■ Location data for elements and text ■
──────────────────────────────
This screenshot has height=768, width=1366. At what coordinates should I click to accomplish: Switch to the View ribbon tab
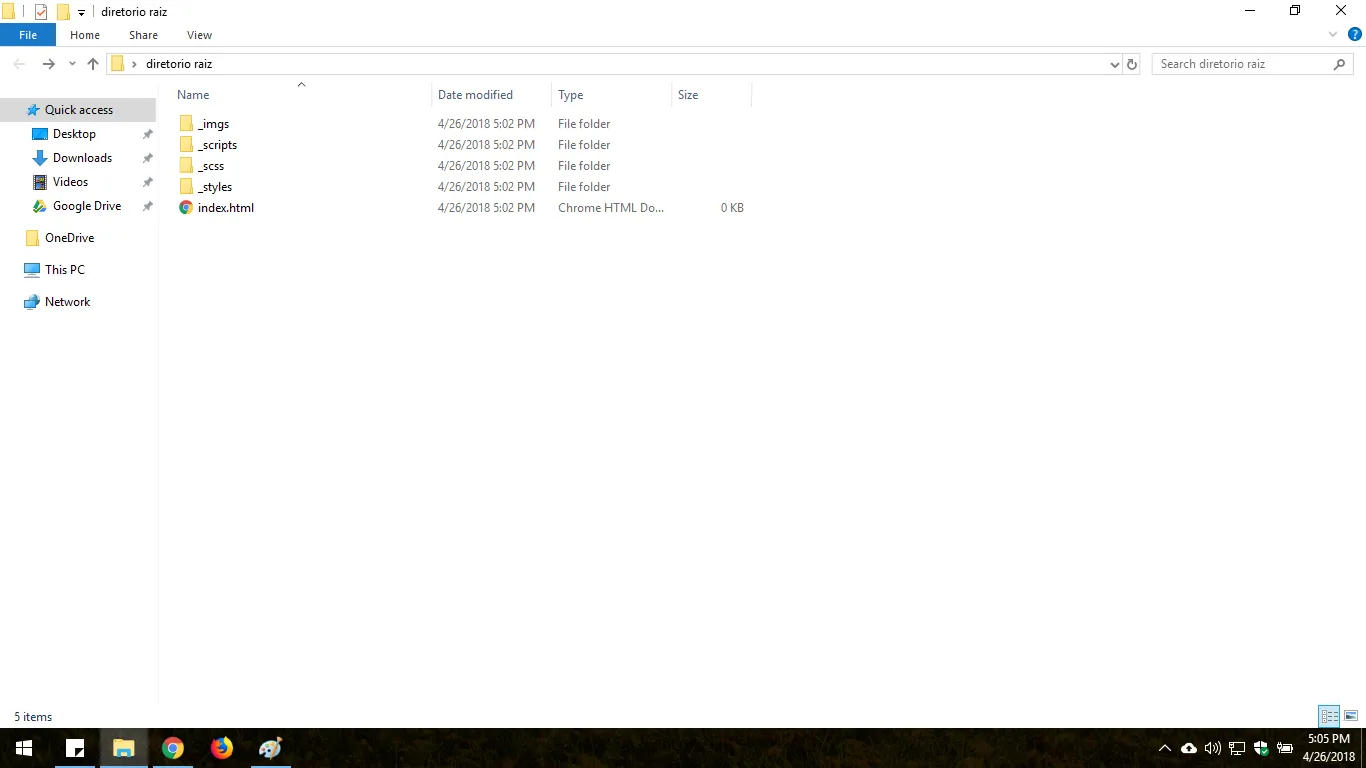(199, 35)
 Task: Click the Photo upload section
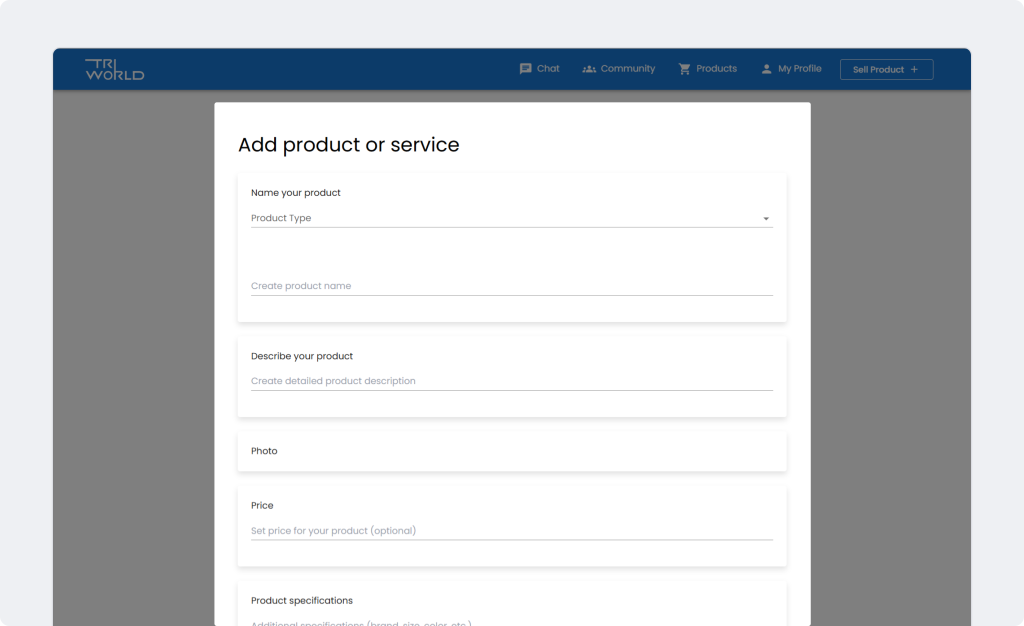(512, 451)
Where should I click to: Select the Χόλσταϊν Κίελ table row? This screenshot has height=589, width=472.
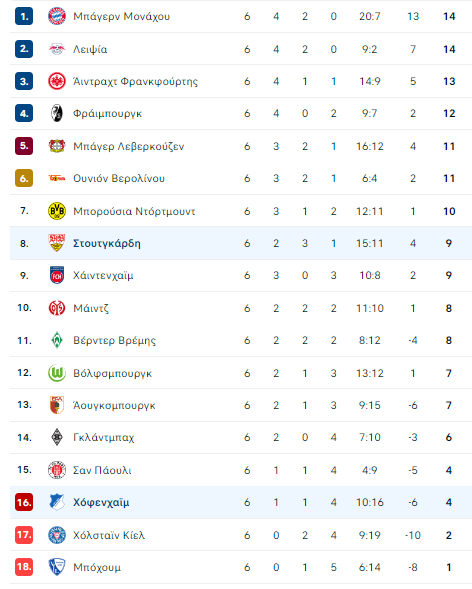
──────────────────────────────
■ Stated problem ■
Scale the entries above by restating every line, requests included, with each coordinate in the answers multiplied by 2.6 and rounded to a whole number, halves rounded up. Leave the pictures out of your answer.

■ Problem solution ■
This screenshot has height=768, width=1366. At what coordinates should I click to accomplish: Switch to the View ribbon tab
(517, 91)
 Task: Click the Photo upload section
(1331, 1173)
Where should I click to: Select the Χόλσταϊν Κίελ table row? This screenshot has height=589, width=472.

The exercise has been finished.